Written task 1 →
In the abstract on gamma-ray burst spectra, what is the typical observed value of α?
Written task 2 →
List the parameters that the abstract on gamma-ray burst spectra says must take extreme values to reach α ˜ -0.1.

Synchrotron radiation mechanism, when electrons are accelerated in a relativistic shock, is known to have serious problems in explaining the observed gamma-ray spectrum below the peak for most gamma- ray bursts (GRBs) ; the synchrotron spectrum below the peak is much softer than observed spectra. Recently, the possibility that electrons responsible for the radiation cool via inverse Compton, but in the Klein-Nishina regime, has been proposed as a solution to this problem. We provide an analytical study of this effect and show that it leads to a hardening of the low-energy spectrum but not enough to make it consistent with the observed spectra for most GRBs (this is assuming that electrons are injected continuously over a time-scale comparable to the dynamical time-scale, as is expected for internal shocks of GRBs). In particular, we find that it is not possible to obtain a spectrum with α > -0.1 (fν ∝ να), where the typical observed value is α ˜ 0. Moreover, extreme values for a number of parameters are required in order that α ˜ -0.1: the energy fraction in magnetic field needs to be less than about 10-4, the thermal Lorentz factor of electrons should be larger than 106 and the radius where gamma- rays are produced should be not too far away from the deceleration radius. These difficulties suggest that the synchrotron radiation mechanism in internal shocks does not provide a self-consistent solution when α ≳ -0.2.

Records shown →

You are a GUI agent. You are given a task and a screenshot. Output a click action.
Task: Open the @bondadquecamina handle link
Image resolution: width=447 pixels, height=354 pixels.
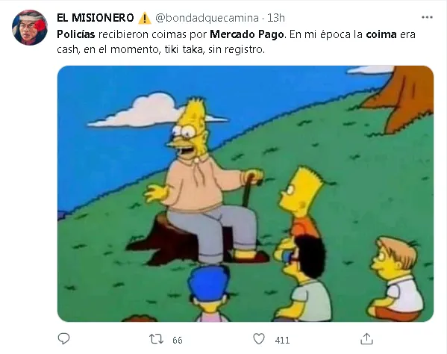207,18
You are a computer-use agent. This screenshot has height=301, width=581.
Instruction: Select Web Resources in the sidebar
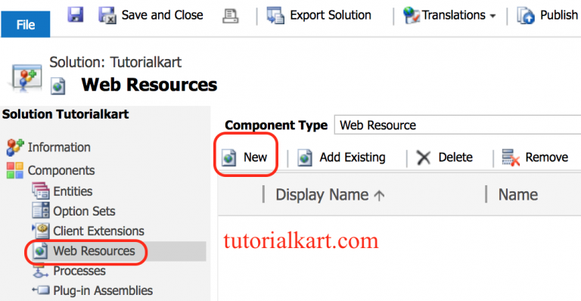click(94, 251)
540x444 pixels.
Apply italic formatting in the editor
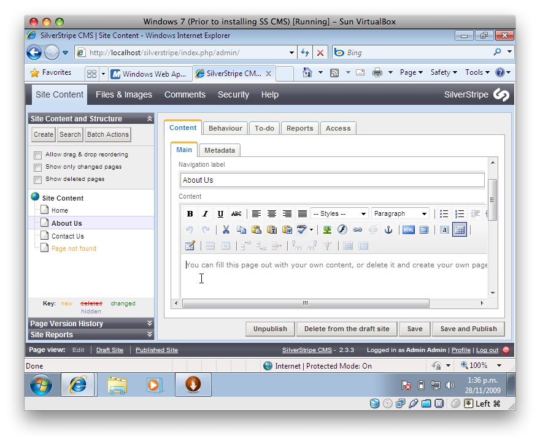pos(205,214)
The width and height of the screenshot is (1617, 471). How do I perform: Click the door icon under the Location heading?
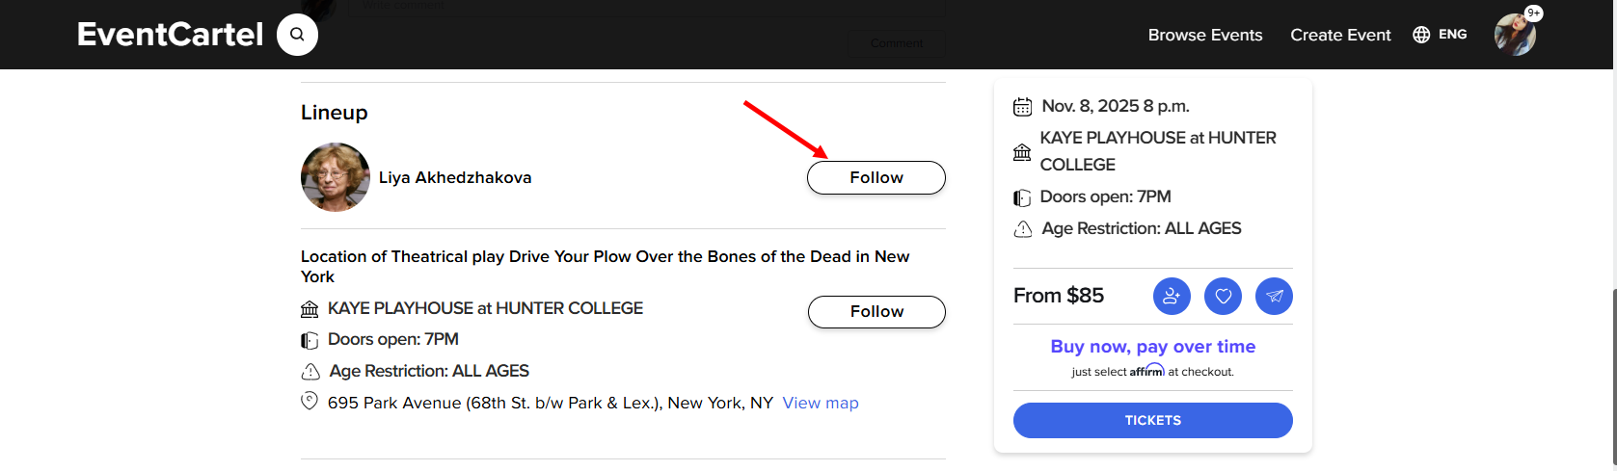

Answer 1 →
About 0.

Answer 2 →
- The energy fraction in magnetic field
- The thermal Lorentz factor of electrons
- The radius where gamma-rays are produced